Ronald D. Dole v. USA Waste Services

100 F.3d 1384
CourtCourt of Appeals for the Eighth Circuit
DecidedNovember 19, 1996
Docket95-3777
StatusPublished
Cited by1 cases

This text of 100 F.3d 1384 (Ronald D. Dole v. USA Waste Services) is published on Counsel Stack Legal Research, covering Court of Appeals for the Eighth Circuit primary law. Counsel Stack provides free access to over 12 million legal documents including statutes, case law, regulations, and constitutions.

Bluebook
Ronald D. Dole v. USA Waste Services, 100 F.3d 1384 (8th Cir. 1996).

Opinion

BEAM, Circuit Judge.

Ronald D. Dole brought state law claims of deceit against various defendants. The district court 1 granted summary judgment for defendants USA Waste Services, Inc. (“USA Waste”) and Donald Moorhead. A jury returned a verdict for the remaining defendants. Dole appeals both the grant of summary judgment and the verdict. We affirm.

1. BACKGROUND

In 1976, Dole acquired 320 acres of land near Gwinner, North Dakota. Dole operated a landfill on portions of the property until 1978. At that time, Dole sold thirty-two acres of the property, including the landfill operation, to defendant John R. Beardmore. After the sale, Beardmore’s wholly owned company, Big Dipper Enterprises, Inc. (“Big Dipper”), operated the landfill.

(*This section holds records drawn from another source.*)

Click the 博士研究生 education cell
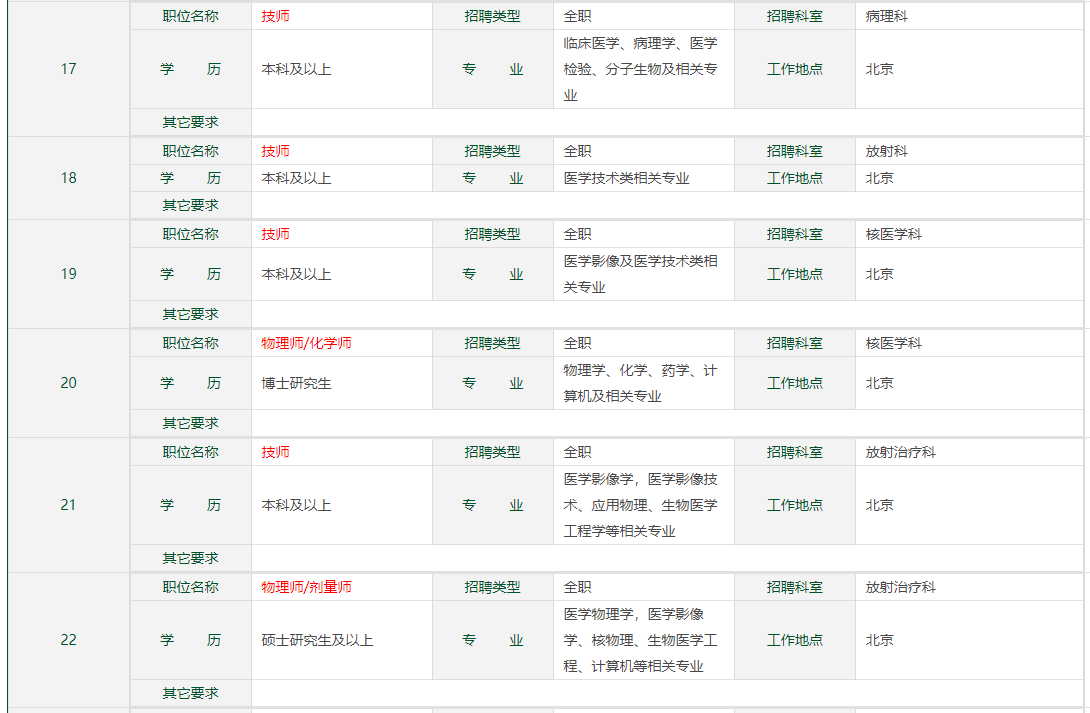This screenshot has height=713, width=1090. pyautogui.click(x=296, y=383)
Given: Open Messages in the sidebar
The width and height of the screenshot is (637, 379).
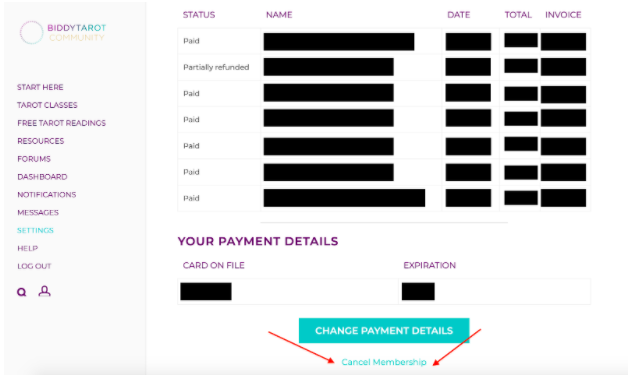Looking at the screenshot, I should 38,212.
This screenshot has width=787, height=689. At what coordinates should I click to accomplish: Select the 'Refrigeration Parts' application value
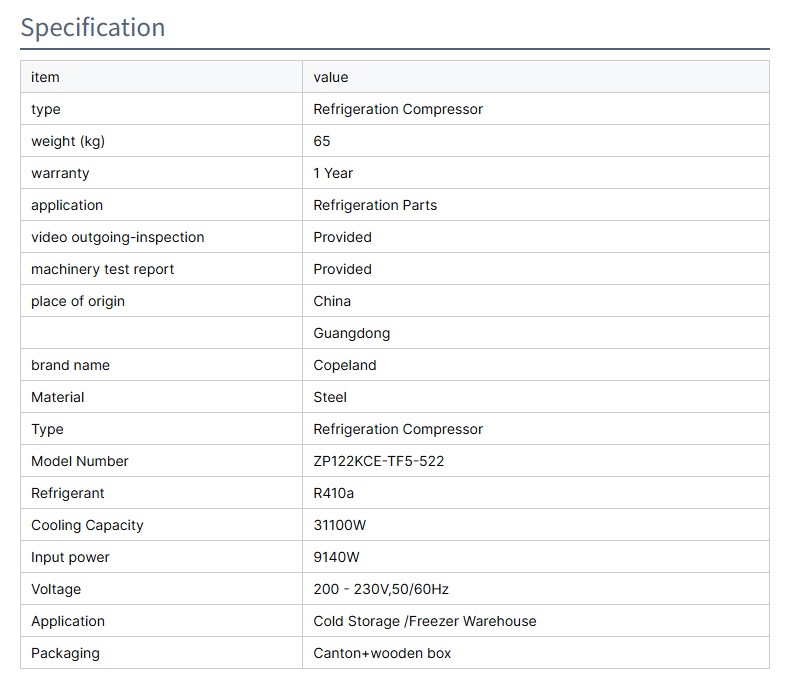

In 1990, Beardmore offered to buy Dole’s remaining 288 acres. Negotiations culminated in April of 1991 with a contract for sale in which Big Dipper agreed to purchase Dole’s land for $591,000. A side agreement anticipated that Big Dipper would then sell all 320 acres and the landfill operation to a third company. In such a case, Dole would be entitled to further consideration, depending on the structure of the subsequent transaction. The agreement did not, however, entitle Dole to participate in any “back-end” stock transaction, by which Beardmore would receive shares of an acquiring company as consideration for selling Big Dipper’s interest. 2

During this time, Beardmore pursued contacts with several other waste disposal companies, seeking to sell Big Dipper’s interest in the operation. Beardmore could not complete a deal, however, and was thus unable to *1386 meet the original closing deadline and two extensions. In October of 1991, Dole agreed to extend the closing deadline a third time. The October extension agreement also contained a provision entitling Dole to further consideration in the event of a subsequent sale of the landfill and a paragraph that provided that: “Beardmore shall promptly furnish to Dole true copies of all proposals, offers, contracts, and other documents showing any potential and actual sales, transfers, and assignments (whole or partial) of the ... landfill.”

In October of 1991, Beardmore finally secured a deal with a third company, defendant USA Waste. 3 Beardmore mortgaged all of his company’s interest in the land to USA Waste in exchange for a $600,000 loan. With this cash from USA Waste, Beardmore was now able to pay for Dole’s 288 acres, and completed the purchase. After acquiring Dole’s land, Big Dipper merged with a subsidiary of USA Waste. Under the merger, Big Dipper was the surviving corporation and became a wholly owned subsidiary of USA Waste. In return, Beardmore received 250,000 shares of USA Waste stock, a “put” letter from USA Waste CEO Donald Moor-head and another USA Waste shareholder that obligated them to buy Beardmore’s shares at his option, and a royalty agreement that entitled Beardmore to five percent of certain revenues from the landfill.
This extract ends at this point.